As an example, here is a goal that cannot be solved by auto or force without auxiliary theorems:
lemma
assumes "single_valued A"
assumes "(a,b) ∈ A" and "(a,b') ∈ A"
shows "b = b'"
using assms
by (metis single_valued_def)
Here the equality is directly in the goal, but it would be great to also rewrite in the assumptions.
Also, I talk here about sets of pairs but I have a more complex application with another kind of relation with a similar property, where such kind of assumptions are common, and I am then looking for a way to simplify them.
It seems to me that automatic methods could greatly benefit from such a feature.

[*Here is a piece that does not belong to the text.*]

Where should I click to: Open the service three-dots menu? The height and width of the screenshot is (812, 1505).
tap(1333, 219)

I have already written some simprocs before and it seems to me we could use them here if we could access the set of assumptions once the simproc has been triggered on, which I don't know if this is possible. For example, once "(a,b) ∈ A" has triggered the simproc, could we check if any assumption contains "(a,_) ∈ A" ? But it would perhaps be too costly...
Any idea ?
Here is a simproc that does what you want:
lemma single_valuedD_eq:
"⟦ single_valued A; (x, a) ∈ A ⟧ ⟹ (x, b) ∈ A ⟷ b = a"

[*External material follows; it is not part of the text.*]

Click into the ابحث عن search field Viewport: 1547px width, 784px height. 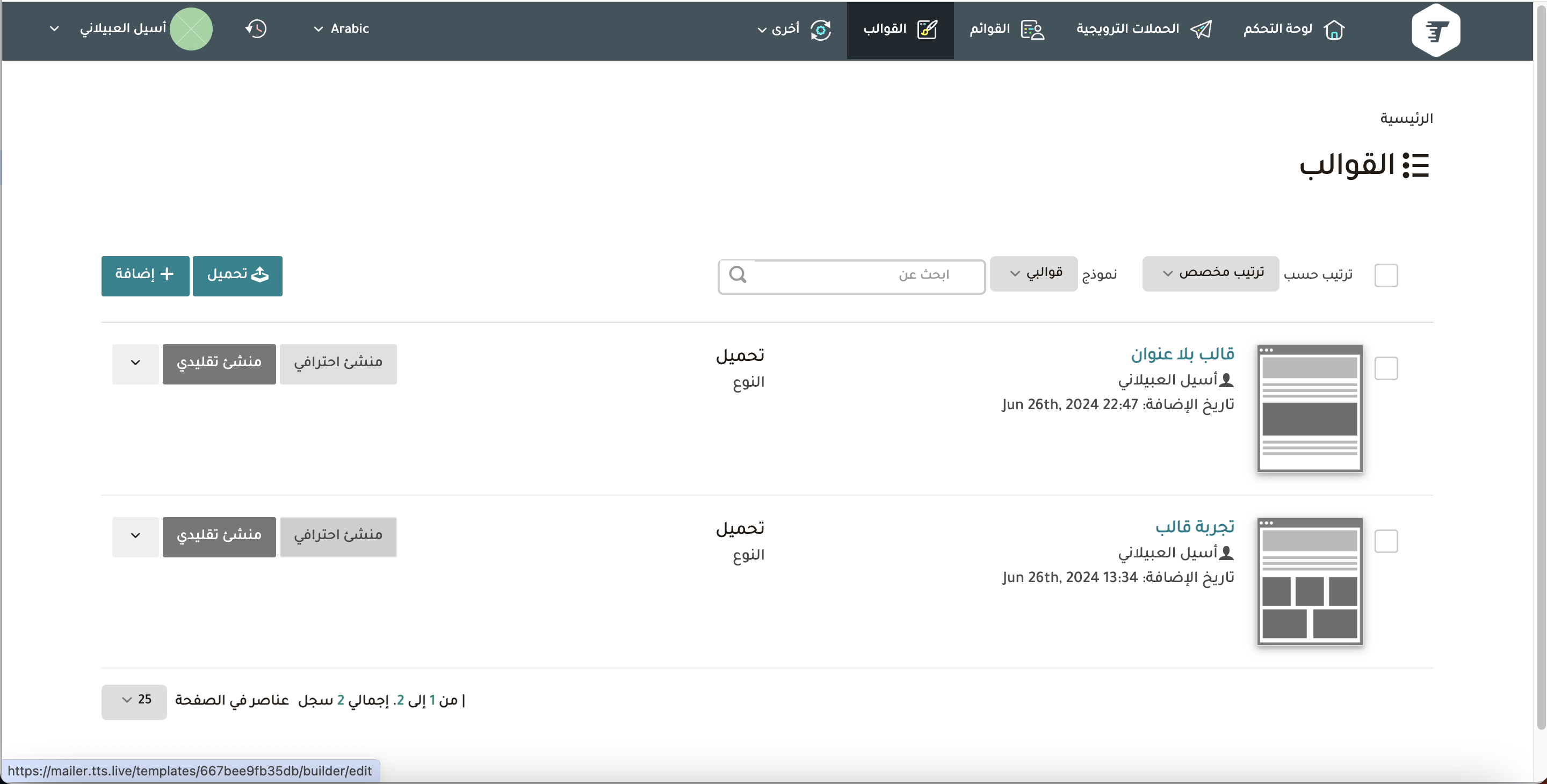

by(auto dest: single_valuedD)
simproc_setup single_valued ("(x, y) ∈ A") = {*
(fn phi => fn ctxt => fn redex => case term_of redex of
Const (#{const_name "Set.member"},
Type (#{type_name fun},
[Txy as Type (#{type_name prod}, [Tx, Ty]),
Type (#{type_name fun}, [TA, _])])) $
(Const (#{const_name "Pair"}, _) $ tx $ ty) $
tA =>
let
val thy = Proof_Context.theory_of ctxt;
val prems = Simplifier.prems_of ctxt;
fun mk_stmt t = t |> HOLogic.mk_Trueprop |> Thm.cterm_of thy |> Goal.init
fun mk_thm tac t =
case SINGLE (tac 1) (mk_stmt t) of
SOME thm => SOME (Goal.finish (Syntax.init_pretty_global (Thm.theory_of_thm thm)) thm)
| NONE => NONE;
val svA = Const (#{const_name single_valued}, TA --> #{typ bool}) $ tA
val [z] = Name.invent (Variable.names_of ctxt) "z" 1
val xzA =
Const (#{const_name Set.member}, Txy --> TA --> #{typ bool})

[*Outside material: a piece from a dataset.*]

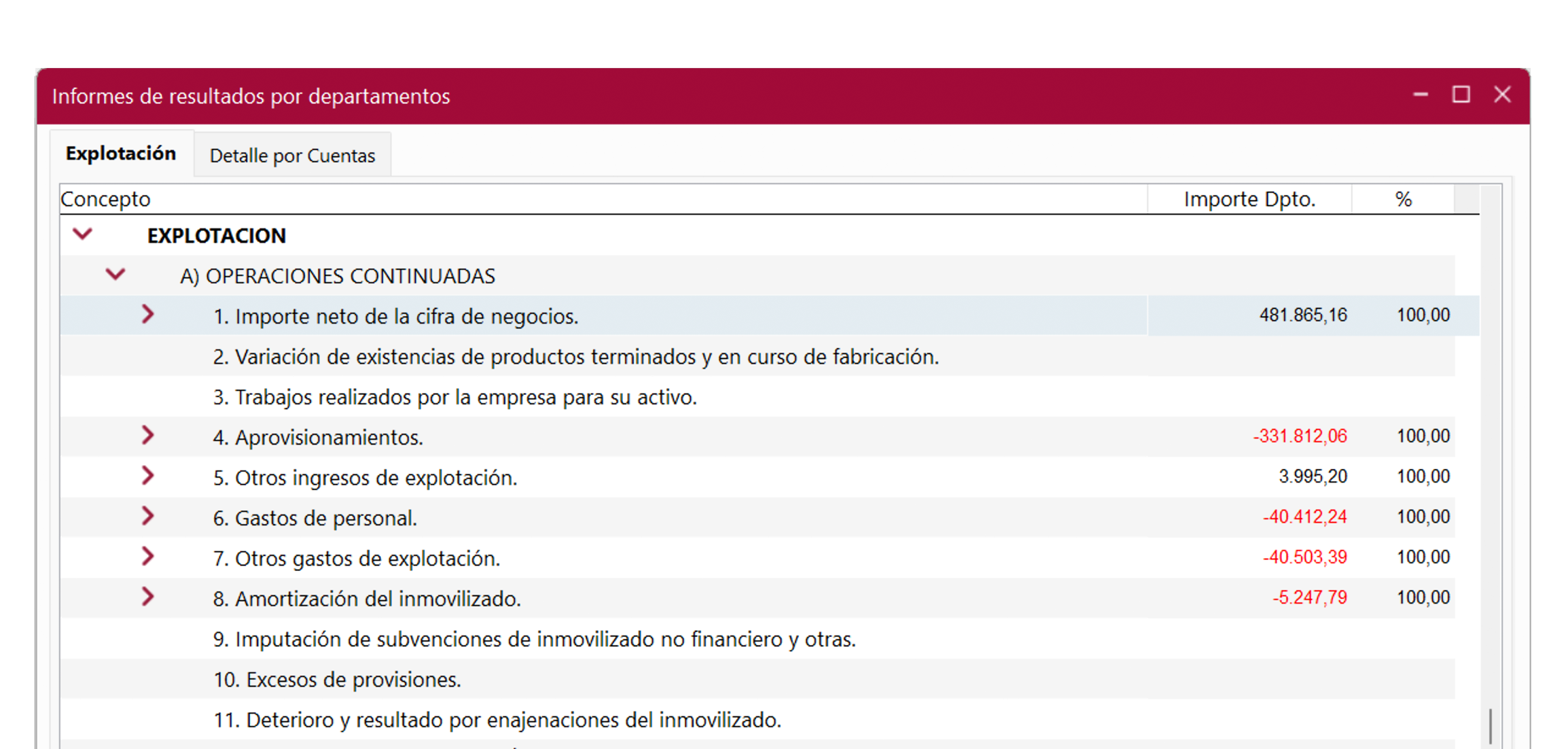Collapse "A) OPERACIONES CONTINUADAS" group
The width and height of the screenshot is (1568, 749).
(x=115, y=275)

$ (Const (#{const_name Pair}, Tx --> Ty --> Txy)
$ tx $ Var ((z, 0), Ty))
$ tA
in
case mk_thm (resolve_tac prems) svA of NONE => NONE
| SOME thm_svA => case mk_thm (resolve_tac prems) xzA of NONE => NONE
| SOME thm_xzA =>
SOME (#{thm single_valuedD_eq[THEN eq_reflection]} OF [thm_svA, thm_xzA])
end
| _ => NONE)
*}
When it triggers on a term of the pattern (_, _) ∈ _, say (x, y) ∈ A, it checks whether there are assumptions single_valued A and (x, ?z) ∈ A in the current goal. If so, it instantiates the theorem single_valuedD_eq with them and rewrites (x, y) ∈ A to y = ?z with ?z being appropriate instantiated.
Here is an example:
lemma
"⟦ single_valued A; (x, b) ∈ A; (x, c) ∈ A ⟧
⟹ map (λy. (x, y) ∈ A) xs = foo"
apply simp
NEW GOAL:
1. ⟦single_valued A; b = c; (x, c) ∈ A⟧ ⟹ map (λy. y = c) xs = foo
Note that single_valued A has to be an assumption of the goal. It does not suffice to have single_valued A as a [simp] rule somewhere. This is because the assumptions are looked up with resolve_tac prems rather than a full simplifier invocation.